----- Data for this task

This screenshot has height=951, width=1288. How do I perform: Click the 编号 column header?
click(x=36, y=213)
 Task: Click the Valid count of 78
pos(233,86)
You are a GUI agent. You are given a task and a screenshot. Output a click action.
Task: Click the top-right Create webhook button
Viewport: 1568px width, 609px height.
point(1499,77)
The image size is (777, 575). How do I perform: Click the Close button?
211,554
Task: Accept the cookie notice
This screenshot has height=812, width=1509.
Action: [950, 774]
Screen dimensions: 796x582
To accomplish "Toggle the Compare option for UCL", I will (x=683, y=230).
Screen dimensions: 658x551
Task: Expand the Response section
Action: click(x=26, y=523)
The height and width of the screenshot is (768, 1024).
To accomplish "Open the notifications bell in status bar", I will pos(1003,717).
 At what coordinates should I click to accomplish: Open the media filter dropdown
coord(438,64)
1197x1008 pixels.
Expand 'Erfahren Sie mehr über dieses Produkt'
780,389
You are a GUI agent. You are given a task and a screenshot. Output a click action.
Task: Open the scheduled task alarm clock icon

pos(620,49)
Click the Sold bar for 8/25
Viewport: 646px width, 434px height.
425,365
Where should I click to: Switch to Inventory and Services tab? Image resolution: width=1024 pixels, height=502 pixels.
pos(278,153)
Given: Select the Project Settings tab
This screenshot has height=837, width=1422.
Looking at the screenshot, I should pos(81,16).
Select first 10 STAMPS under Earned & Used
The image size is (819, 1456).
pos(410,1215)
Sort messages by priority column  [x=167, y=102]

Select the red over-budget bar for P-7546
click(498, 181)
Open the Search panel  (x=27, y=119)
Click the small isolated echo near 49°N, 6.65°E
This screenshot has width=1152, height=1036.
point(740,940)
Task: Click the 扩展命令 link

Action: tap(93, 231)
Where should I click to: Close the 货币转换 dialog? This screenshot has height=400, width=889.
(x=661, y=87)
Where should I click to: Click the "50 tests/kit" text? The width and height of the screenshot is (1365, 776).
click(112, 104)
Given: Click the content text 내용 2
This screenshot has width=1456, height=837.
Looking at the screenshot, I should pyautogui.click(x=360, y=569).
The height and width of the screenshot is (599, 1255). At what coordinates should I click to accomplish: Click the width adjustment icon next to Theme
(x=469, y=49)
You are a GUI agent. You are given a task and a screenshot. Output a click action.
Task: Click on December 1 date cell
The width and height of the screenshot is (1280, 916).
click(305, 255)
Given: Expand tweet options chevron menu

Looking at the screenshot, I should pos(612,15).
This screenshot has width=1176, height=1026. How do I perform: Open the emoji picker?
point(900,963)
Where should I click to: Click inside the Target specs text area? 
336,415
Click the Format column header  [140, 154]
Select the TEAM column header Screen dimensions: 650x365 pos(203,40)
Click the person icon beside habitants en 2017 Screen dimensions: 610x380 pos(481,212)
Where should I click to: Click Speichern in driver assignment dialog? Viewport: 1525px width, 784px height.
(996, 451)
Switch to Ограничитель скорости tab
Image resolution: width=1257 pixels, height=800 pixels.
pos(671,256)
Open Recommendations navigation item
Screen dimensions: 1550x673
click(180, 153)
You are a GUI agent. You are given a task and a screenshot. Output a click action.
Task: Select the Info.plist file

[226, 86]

----------

Description of the task |
Which lines in the entries above contain the word "what"? Pick out each one and copy it in full.

Solution below |
 At what coordinates should I click to accomplish: Open the media filter dropdown
The height and width of the screenshot is (599, 1255). At what coordinates should I click to accomplish: Click the width adjustment icon next to Theme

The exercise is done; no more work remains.